Bir ara sokakta 12 yıldır semaver çayı demleyen Ercan Tekmanlı, yaptığı açıklamada, bu geleneğin kendilerine dedelerinden kaldığını söyledi.
Sobasıyla birlikte 170 santimetreye ulaşan semaverini iftar saatine kısa bir süre kala yaktığını kaydeden Tekmanlı, şunları söyledi:
''Ramazan ayının gelmesiyle birlikte semaver çayına ilgi artıyor. Harmanladığımız farklı özelliklere sahip çaylardan günde 2-3 kilo kullanıyoruz. Her akşam 600 ile 700 bardak arasında çay satışımız oluyor.
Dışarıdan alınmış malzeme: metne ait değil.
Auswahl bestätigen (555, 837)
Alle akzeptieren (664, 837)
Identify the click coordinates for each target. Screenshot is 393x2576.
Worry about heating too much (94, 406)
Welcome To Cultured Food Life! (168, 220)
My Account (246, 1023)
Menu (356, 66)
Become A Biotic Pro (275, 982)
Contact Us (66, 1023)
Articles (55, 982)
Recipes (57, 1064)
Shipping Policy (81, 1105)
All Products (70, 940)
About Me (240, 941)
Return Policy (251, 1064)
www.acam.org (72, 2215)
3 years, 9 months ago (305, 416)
Müşterilerimiz burada sohbet etme fırsatı bulurken aynı zamanda semaver çayının da tadına çıkarıyor.''
Günlük demledikleri çay oranının 10 litreyi bulduğunu dile getiren Tekmanlı, sahur vaktine kadar çay sattıklarını söyledi.
Bir diğer semaverci Muhammer Öztürk de, çayın ramazan ayında Erzurum halkı için önemli olduğunu belirterek, özellikle semaver çayının çok tercih edildiğini vurguladı.
Öztürk, semaver çayına alışanların demlik çayını kolay kolay içemediğini ifade ederek, ''Vatandaşlar, kahvehane yerine buraya geliyor. Semaver çayının tadı başka. 2 tane semaver ve 5 demliğimiz var. Günde ortalama bin 200 bardak çay satıyoruz.'' dedi.
Her iftardan sonra arkadaşlarıyla birlikte semaver çayı içmeye geldiklerini söyleyen Nihat Güdener adlı vatandaş, ''Çay güzel, muhabbet güzel, ramazan burada güzel. Çayın güzeli de burada içilir. Ben buraya geldiğim zaman 15 bardak çay içiyorum. Semaver çayı bizim için vazgeçilmezdir'' şeklinde konuştu.